シイツが話を聞き流していたことを良いことに、強引に新しい魔の森の村に視察すると決めた。
荷物で最初に用意されたのが、マシュマロ。
一体、何を視察するつもりなんだとシイツがぼやいたのは甚だ余談である。
新しい村に着くと、ペイスは早速バーベキューの準備を始める。
駐屯部隊も何をしようとしているのかが分かったのだろう。ウキウキと手伝いを始めて、コンロの準備もあっという間に出来た。
最初にペイスがやったこと。
それは、勿論マシュマロを焼くことだ。
「甘ぇ。これが焼きマシュマロってやつですかい?」
「ええ。美味しいでしょう」
「まあ、不味くはねえです」
焼きマシュマロを試食したシイツの意見は、とにかく甘いであった。
砂糖も蜂蜜もたっぷり使われているマシュマロであるから、確かに食べると甘い。火によって蕩けている分、尚更甘みが強く感じられた。シロップを舐めているような感じだ。
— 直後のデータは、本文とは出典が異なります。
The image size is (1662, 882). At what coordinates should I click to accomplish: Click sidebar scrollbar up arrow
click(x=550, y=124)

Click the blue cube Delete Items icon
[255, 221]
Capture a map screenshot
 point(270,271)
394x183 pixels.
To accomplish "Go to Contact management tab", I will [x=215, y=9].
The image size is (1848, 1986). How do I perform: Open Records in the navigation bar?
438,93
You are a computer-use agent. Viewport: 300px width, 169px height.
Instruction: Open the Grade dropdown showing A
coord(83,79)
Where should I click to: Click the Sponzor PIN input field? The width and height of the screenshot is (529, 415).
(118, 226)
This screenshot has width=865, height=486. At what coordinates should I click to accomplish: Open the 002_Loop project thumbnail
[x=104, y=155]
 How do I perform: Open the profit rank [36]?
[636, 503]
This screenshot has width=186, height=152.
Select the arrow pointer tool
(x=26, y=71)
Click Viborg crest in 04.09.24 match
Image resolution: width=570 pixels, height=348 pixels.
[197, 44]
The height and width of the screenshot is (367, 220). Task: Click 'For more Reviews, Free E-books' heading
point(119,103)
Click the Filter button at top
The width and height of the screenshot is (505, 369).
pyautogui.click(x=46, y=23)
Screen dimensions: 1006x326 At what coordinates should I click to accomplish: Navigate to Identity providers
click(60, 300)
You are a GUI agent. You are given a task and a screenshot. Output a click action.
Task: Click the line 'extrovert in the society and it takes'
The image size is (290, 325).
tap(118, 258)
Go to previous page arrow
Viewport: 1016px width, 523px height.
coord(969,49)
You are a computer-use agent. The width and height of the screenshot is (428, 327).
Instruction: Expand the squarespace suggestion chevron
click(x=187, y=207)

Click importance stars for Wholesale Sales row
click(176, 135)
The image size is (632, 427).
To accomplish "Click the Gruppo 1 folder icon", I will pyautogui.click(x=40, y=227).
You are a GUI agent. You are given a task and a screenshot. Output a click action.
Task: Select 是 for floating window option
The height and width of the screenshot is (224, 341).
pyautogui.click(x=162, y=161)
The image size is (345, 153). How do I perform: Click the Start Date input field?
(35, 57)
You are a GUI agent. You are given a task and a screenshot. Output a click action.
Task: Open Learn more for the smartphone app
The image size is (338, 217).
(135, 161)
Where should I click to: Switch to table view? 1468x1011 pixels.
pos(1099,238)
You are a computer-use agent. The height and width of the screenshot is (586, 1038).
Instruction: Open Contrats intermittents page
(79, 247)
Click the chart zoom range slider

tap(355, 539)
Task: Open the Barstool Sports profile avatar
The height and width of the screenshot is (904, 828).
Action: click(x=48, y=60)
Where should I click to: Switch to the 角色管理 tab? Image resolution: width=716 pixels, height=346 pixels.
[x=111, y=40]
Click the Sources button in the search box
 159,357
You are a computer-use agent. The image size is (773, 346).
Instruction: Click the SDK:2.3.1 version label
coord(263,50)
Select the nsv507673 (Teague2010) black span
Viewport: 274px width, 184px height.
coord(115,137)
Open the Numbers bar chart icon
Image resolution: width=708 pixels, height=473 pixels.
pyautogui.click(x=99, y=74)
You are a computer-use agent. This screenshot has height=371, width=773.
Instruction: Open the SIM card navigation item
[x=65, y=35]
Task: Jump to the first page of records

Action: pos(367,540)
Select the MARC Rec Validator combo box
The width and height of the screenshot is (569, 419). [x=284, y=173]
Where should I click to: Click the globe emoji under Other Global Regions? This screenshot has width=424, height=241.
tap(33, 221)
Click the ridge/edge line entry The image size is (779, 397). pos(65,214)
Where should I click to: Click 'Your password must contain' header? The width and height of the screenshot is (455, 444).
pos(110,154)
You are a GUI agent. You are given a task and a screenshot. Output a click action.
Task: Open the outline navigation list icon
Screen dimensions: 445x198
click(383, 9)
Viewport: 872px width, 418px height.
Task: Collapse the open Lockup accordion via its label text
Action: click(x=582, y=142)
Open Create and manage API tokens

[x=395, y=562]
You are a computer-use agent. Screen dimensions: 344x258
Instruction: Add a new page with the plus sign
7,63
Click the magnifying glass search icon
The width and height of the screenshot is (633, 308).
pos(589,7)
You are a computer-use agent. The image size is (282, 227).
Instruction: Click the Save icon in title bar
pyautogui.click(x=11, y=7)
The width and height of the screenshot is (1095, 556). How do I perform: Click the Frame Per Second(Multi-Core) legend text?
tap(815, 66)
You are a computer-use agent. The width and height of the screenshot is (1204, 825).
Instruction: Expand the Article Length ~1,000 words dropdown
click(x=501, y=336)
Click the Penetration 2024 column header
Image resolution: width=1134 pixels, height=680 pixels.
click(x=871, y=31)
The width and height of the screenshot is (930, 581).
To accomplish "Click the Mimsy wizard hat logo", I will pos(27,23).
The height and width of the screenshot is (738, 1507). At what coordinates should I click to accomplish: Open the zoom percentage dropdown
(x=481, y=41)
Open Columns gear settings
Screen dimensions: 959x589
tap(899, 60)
美味しいか美味しくないかで言えば、まあ美味しい。ただし、一口で良い。
酒飲みのシイツからしてみると、大量に食べたいとは思わない味だった。
勿論ペイスも、そんなことは端から想定済み。
マシュマロの奥深さを知らしめる、秘密兵器があるのだ。
「そして、とっておきのスイーツが、これ!!」
「何ですかい、こりゃ」
ペイスは、火で炙ったマシュマロを、何やら細工し始める。
出来上がったのは、サンドイッチにも似た小さな食べ物。
「チョコとマシュマロを焼いてビスケットで挟む。スモアというスイーツですよ」
「スモア?」
スモアとは、元々アメリカで生まれたスイーツ。
アメリカのボーイスカウトやガールスカウトでは定番のお菓子となっていて、焼いたマシュマロを、チョコレートとあわせてクッキーやビスケットで挟んで食べる。
語源はSome more(もうちょっと欲しい)という英語から来ていて、一つ食べるともう一つ、もう一つ食べるとあとちょとといった具合に、ついつい手が伸びてしまうという子供に大人気のお菓子である。
「やはり、森でのキャンプはこうでないと!!」
森の中でマシュマロを焼くペイス。
その顔には、笑顔が浮かんでいた。